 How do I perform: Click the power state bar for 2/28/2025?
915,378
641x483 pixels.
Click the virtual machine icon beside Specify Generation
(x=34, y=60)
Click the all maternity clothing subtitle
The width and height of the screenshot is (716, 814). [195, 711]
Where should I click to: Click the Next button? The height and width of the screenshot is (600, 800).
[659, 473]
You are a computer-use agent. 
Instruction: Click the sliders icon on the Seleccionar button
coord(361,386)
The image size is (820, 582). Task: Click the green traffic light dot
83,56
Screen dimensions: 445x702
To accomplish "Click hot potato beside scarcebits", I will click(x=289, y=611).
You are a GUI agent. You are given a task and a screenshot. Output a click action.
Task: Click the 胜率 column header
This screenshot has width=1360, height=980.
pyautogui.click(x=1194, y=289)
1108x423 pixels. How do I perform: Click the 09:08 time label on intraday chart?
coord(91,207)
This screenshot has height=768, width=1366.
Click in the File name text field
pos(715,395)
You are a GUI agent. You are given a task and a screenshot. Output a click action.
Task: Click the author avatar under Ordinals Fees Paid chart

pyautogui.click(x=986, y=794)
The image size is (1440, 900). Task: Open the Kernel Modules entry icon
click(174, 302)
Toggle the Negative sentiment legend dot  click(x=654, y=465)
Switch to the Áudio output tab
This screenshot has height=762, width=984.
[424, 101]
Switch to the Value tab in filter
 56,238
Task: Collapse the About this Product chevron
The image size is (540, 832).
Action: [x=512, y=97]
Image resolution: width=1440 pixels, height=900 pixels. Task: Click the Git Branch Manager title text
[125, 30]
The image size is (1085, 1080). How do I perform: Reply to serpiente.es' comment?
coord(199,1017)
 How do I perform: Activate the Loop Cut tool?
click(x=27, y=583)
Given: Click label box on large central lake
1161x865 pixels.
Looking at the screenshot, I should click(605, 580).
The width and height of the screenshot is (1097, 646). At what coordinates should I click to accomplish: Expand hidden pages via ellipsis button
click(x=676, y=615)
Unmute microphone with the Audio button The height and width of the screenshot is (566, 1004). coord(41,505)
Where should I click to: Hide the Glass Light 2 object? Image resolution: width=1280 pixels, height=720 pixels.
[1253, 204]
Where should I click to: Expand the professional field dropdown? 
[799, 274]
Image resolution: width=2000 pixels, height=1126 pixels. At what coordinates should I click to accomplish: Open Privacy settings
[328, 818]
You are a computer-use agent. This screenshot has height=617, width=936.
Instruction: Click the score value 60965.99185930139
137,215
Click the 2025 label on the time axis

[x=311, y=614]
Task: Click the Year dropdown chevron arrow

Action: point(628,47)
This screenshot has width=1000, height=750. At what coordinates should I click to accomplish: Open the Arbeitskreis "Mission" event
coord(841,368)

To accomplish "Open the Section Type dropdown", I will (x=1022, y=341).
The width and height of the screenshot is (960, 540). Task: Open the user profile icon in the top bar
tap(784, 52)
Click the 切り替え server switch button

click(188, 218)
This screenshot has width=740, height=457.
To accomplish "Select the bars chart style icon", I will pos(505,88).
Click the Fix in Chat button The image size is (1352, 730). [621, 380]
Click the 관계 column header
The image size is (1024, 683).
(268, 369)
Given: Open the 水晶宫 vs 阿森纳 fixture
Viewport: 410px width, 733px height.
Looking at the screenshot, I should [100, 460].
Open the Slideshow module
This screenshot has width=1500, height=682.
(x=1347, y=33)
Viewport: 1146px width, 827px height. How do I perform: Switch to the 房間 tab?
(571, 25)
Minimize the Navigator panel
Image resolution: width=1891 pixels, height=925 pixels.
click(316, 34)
==============================
▸ Task brief
Beginning with the line that contains "This screenshot has width=740, height=457.", repeat every line through the end of the records and nothing more.

▸ Answer box
This screenshot has width=740, height=457.
To accomplish "Select the bars chart style icon", I will pos(505,88).
Click the Fix in Chat button The image size is (1352, 730). [621, 380]
Click the 관계 column header
The image size is (1024, 683).
(268, 369)
Given: Open the 水晶宫 vs 阿森纳 fixture
Viewport: 410px width, 733px height.
Looking at the screenshot, I should [100, 460].
Open the Slideshow module
This screenshot has width=1500, height=682.
(x=1347, y=33)
Viewport: 1146px width, 827px height. How do I perform: Switch to the 房間 tab?
(571, 25)
Minimize the Navigator panel
Image resolution: width=1891 pixels, height=925 pixels.
click(316, 34)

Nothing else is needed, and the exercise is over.